Gaung Proklamasi Kemerdekaan Republik Indonesia pada tanggal 17 Agustus 1945 yang dikumandangkan oleh Sukarno-Hatta membahana bukan hanya di penjuru tanah air melainkan juga di seantero dunia. Lalu bagaimanakah keadaan Indonesia yang sebenarnya paska proklamasi. Benarkah segala bentuk penjajahan sudah dihapuskan dari bumi pertiwi ini.
Rupanya bangsa penjajah dan sekutunya tidak serta merta hengkang dari Indonesia. Malahan mereka ingin membonceng sekutu untuk kembali menjajah Indonesia. Hal itu seperti yang terjadi di Surabaya pada bulan November 945. Bulan November 1945 merupakan bulan bersejarah selain proklamasi 17 Agustus 1945. Tanggal 10 November 1945 merupakan peristiwa heroik dimana rakyat dan pemuda (arek-arek) Surabaya dengan persenjataan seadanya berani melawan Inggris dan sekutunya sampai titik darah penghabisan.
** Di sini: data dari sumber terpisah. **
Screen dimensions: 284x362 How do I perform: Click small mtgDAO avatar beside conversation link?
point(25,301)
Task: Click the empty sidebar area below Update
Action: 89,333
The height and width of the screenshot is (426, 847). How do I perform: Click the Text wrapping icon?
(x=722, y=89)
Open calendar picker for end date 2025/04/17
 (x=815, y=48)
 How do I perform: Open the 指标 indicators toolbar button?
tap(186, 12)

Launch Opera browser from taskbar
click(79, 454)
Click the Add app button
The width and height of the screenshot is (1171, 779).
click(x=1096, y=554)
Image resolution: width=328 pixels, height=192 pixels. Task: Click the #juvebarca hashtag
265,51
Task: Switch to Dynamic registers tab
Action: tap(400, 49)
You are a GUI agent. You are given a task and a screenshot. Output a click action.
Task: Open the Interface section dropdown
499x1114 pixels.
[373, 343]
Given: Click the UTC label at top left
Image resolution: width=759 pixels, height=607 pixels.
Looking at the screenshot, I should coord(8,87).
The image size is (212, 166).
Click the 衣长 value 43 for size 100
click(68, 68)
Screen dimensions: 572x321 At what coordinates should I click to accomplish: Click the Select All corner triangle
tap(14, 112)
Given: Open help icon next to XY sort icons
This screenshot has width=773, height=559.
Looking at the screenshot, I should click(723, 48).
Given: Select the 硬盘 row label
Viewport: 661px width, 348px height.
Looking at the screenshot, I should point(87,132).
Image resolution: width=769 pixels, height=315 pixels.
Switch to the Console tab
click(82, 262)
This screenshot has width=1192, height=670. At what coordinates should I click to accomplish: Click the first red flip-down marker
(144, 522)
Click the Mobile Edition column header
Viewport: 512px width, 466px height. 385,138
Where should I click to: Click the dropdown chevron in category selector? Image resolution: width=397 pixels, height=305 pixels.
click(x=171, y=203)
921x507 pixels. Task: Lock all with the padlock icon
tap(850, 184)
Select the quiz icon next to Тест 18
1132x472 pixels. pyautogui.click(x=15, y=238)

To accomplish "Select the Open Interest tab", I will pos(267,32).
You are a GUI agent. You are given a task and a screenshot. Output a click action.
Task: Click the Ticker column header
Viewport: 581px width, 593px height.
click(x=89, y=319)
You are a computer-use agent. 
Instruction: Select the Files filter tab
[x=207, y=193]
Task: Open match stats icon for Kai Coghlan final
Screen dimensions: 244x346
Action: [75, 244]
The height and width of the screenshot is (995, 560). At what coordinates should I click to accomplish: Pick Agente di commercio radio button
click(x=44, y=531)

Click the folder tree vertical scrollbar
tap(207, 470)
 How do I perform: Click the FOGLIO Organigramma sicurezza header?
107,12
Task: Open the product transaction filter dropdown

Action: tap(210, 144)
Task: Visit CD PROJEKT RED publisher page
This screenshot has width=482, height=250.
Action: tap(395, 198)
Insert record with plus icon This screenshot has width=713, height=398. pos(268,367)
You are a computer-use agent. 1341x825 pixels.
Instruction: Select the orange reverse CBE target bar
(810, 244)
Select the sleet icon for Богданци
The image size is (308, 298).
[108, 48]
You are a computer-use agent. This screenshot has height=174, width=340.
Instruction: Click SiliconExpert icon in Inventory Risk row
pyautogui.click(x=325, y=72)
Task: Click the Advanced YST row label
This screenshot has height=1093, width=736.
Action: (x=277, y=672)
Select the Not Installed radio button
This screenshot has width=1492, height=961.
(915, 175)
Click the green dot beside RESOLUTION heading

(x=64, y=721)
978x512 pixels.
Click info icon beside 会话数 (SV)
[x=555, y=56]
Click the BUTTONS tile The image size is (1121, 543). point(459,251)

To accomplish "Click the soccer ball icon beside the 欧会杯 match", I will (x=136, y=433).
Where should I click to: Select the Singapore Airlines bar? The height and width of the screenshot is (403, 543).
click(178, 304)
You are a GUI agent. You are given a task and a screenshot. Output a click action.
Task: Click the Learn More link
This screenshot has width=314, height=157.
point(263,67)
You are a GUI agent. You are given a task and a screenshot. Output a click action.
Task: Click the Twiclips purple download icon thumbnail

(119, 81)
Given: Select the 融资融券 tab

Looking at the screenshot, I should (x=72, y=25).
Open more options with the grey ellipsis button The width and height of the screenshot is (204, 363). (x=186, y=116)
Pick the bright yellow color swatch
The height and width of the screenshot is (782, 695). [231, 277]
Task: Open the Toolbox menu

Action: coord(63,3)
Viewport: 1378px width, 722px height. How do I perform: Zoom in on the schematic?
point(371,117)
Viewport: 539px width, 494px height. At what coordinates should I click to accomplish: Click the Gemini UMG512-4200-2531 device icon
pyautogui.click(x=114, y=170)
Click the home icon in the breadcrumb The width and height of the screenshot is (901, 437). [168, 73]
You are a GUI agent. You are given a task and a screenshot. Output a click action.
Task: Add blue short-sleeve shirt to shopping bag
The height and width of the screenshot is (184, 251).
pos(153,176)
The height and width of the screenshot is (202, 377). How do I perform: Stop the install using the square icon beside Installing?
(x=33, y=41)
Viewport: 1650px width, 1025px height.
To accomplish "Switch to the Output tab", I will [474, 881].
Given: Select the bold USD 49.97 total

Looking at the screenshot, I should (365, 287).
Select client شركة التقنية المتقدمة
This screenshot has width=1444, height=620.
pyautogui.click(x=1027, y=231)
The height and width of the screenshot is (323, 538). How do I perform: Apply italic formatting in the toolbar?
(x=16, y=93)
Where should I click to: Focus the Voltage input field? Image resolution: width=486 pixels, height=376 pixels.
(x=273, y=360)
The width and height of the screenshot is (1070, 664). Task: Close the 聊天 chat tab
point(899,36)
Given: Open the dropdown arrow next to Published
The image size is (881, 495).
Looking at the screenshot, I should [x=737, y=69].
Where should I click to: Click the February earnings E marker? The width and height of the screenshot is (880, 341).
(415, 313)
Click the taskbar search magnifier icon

Keberanian Gubernur Suryo dalam melawan sekutu (Inggris) Pertempuran sengit tak terhindarkan dan terjadi di hampir seluruh kawasan di Surabaya. Tak terhitung korban nyawa melayang akibat pertempuran yang dahsyat itu. Surabaya menjadi lautan api. Hari dimana terjadi peristiwa heroik yang membukakan mata dunia ini untuk kemudian dikenal sebagai Hari Pahlawan 10 November.
Sehari sebelum meletusnya peristiwa pertempuran Surabaya, pada tanggal 9 November 1945 jam 23.00 Gubernur Suryo melakukan pidato di Radio Nirom. Isi pidato Gubernur Suryo adalah sikap tegasnya untuk menolak ultimatum Inggris agar rakyat Surabaya menyerah tanpa syarat. Bunyi pidato pernyataan Gubernur Suryo di Radio Nirom, di Jalan Embong Malang Surabaya Bung Karno saat itu menyerahkan sepenuhnya keputusan kepada Gubernur Suryo di Surabaya.
"Berulang-ulang telah kita kemukakan bahwa sikap kita ialah lebih baik hancur daripada dijajah kembali. Juga sekarang dalam menghadapi ultimatum pihak Inggris kita akan memegang teguh sikap ini. Kita tetap menolak ultimatum itu". Begitu kutipan pidato Gubernur Suryo yang fenomenal itu. Hingga kini pekik semangat itu masih bisa traveler saksikan terpahat pada sebuah monumen di Jalan Taman Apsari Surabaya.
Beberapa tahun kemudian, tepatnya pada tanggal 10 September 1948 Gubernur Suryo mengalami nasib malang tatkala beberapa orang tak dikenal merenggut nyawanya. Tragedi yang memilukan itu diduga kuat berhubungan dengan peristiwa PKI Madiun. Beliau dimakamkan di kota kelahirannya di Magetan, Jawa Timur.